John Waters had only been a student teacher at Manierre Elementary for a couple of weeks when he began to worry the school might close.
Waters recalls that a CPS official came to a staff meeting at the start of the school year and warned of potential school closings in the community, especially if test scores didn’t go up. About half of the students at Manierre met state achievement standards last year, far fewer than the district average. (At press time, the district had not yet released a list of schools slated for closure, and it was not clear whether any would close.)
Declining enrollment was another potential nail in Manierre’s coffin. The school, which primarily serves the moderate-income Marshall Field Garden Apartments, saw its student population drop to 420 in 2010, down from 755 in 2005. The rest of the Near North Side neighborhood gentrified a number of years ago.
Waters had done classroom observations at Schiller and watched that school close, too, he recalls with dismay.
Still, he accepts that schools in Chicago have a precarious existence. It’s just one challenging reality in a system with many.
“It’s not the kids’ fault, and I don’t really think it’s the teachers’ fault,” says Waters, a student at DePaul University. “Everything about Chicago Public Schools is just a catch-22.” (Waters has since graduated from DePaul.)
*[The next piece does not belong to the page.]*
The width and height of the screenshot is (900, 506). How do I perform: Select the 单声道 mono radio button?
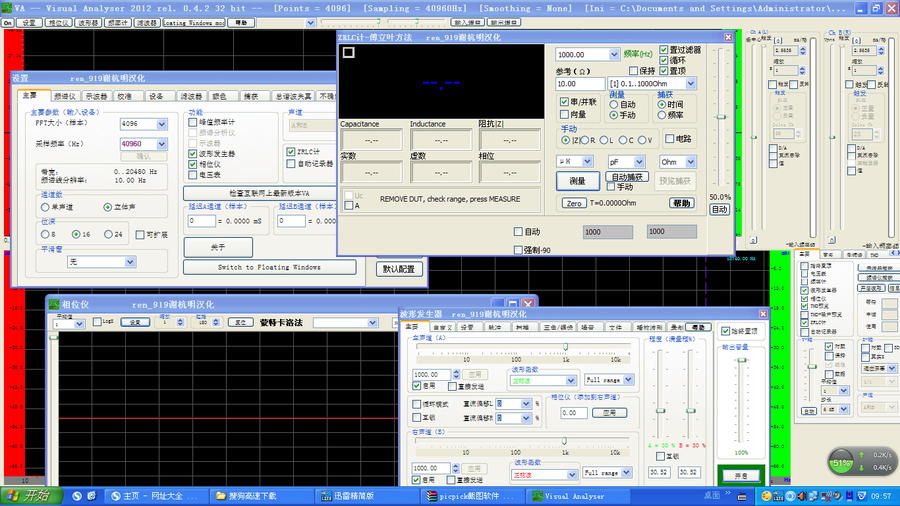pos(46,207)
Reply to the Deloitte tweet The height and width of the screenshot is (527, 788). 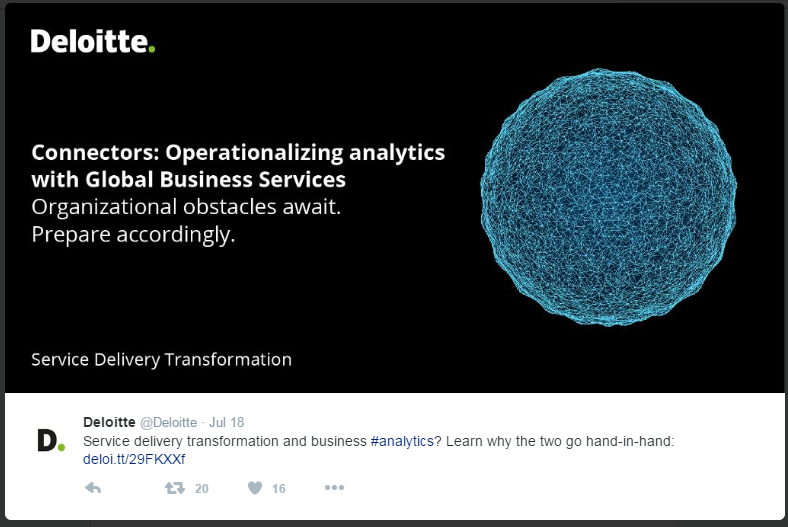point(93,488)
Another catch-22 is parent involvement. Waters knows that economics has a big impact on parents’ ability to be involved in their children’s education. During a seminar several weeks into the semester, student teachers note that parents often work at jobs with unpredictable, inflexible hours and simply can’t make it to conferences.
There’s consensus that teachers should make time to meet with parents on evenings or weekends, by any means necessary. But economic inequality, like school closings, is something that teachers cannot control, and Waters and the others have learned that there’s only so much they can do—and sometimes, it’s still not enough.
“We had a two-hour block for parent-teacher conferences, and three out of 23 parents showed up,” Waters says. “If parents aren’t involved, it’s just something you have to accept. You have to work around it.”
In a 1st-grade classroom at Manierre, Waters is going over the physical properties of matter—or at least, trying to.
As part of the activity, groups of students have been given packets of small objects. Waters picks up one of them. “This wood right here,” he says, tapping on it with a finger, “is rigid. Is it going to bend?”
“No!” a boy answers excitedly.
Waters then hands out a worksheet for students to fill out—they’re supposed to check off the physical properties of each of several objects—and breaks the class into groups of four. But many of the students are off-task. A fight erupts over the materials.
Waters tells one boy he’s lost recess and changes another student’s behavior card to yellow, a warning signal that he has crossed a line. The noise level rises. Waters rings a cowbell.
“Everyone, eyes on me. Go back to your normal seats,” he says.
He opts to re-do the lesson as a large-group activity, “hopefully in five minutes” because it’s almost time for recess.
“We’re starting over,” he quietly tells the teacher, Mary DuBois. A couple of students will need new worksheets.
Quickly Waters realizes that the large-group format is a better choice. It lets him call on students who aren’t paying attention and immediately redirect those who get lost or need help.
The larger lesson is one that every new teacher learns: When something doesn’t go well, try to do it differently next time, and go over material again when students haven’t been paying attention.
Soon it’s time for recess. Waters has successfully finished the lesson.